Passage shown:

Race-work, Race-love

Racial Anger: the Angry Latina Woman

In Uncategorized on October 14, 2010 at 3:00 pm

“Anger is meant to be listened to. Anger is a voice, a shout, a plea, a demand. Anger is meant to be respected. Why? Because anger is a map. Anger shows us what our boundaries are. Anger shows us where we want to go. It lets us see where we’ve been and lets us know when we haven’t liked it. Anger points the way, not just the finger.
Anger is meant to be acted upon. It is not meant to be acted out. Anger points the direction. We are meant to use anger as fuel to take the actions we need to move where our anger points us. With a little thought, we can usually translate the message that our anger is sending us.” — Julia Cameron, Inspirations: Meditations from the Artist’s Way

Angry Latina woman. I have often heard this description about me during times of heated debate around issues of race. I used to feel insulted when I heard this description about me. Today, I view it from various perspectives: anger I have righteously felt, anger that was acted upon me, anger that I have witnessed acted out.

What you should do: From the post on racial anger, copy out word for word the part that opens with the words containing "Angry Latina woman." and closes with "witnessed acted out.".

Given information:

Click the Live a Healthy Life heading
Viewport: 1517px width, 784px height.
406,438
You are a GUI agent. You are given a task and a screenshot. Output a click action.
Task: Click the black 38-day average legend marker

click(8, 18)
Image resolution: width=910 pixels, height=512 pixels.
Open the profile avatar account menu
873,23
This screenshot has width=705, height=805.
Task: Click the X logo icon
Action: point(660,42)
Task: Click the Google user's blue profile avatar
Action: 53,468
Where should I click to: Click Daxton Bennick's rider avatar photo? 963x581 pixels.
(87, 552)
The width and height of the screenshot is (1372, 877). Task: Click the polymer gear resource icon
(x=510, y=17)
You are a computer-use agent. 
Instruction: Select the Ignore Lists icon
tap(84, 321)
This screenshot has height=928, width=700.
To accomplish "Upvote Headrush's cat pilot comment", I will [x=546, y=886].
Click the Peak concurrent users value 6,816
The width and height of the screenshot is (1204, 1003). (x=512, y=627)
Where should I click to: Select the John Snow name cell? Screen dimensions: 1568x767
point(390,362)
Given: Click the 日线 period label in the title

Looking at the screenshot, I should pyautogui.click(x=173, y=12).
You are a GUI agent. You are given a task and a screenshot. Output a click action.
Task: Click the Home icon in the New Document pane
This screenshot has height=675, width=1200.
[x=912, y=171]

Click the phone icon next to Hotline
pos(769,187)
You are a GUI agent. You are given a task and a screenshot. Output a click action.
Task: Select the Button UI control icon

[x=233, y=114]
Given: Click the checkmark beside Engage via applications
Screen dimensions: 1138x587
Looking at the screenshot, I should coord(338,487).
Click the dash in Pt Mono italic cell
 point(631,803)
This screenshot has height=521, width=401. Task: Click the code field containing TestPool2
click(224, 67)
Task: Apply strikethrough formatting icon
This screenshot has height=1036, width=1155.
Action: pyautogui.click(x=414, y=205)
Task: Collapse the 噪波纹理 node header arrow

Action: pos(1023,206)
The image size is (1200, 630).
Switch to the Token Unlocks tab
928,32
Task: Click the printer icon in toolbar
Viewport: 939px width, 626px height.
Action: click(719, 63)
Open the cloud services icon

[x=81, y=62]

The output:
Angry Latina woman. I have often heard this description about me during times of heated debate around issues of race. I used to feel insulted when I heard this description about me. Today, I view it from various perspectives: anger I have righteously felt, anger that was acted upon me, anger that I have witnessed acted out.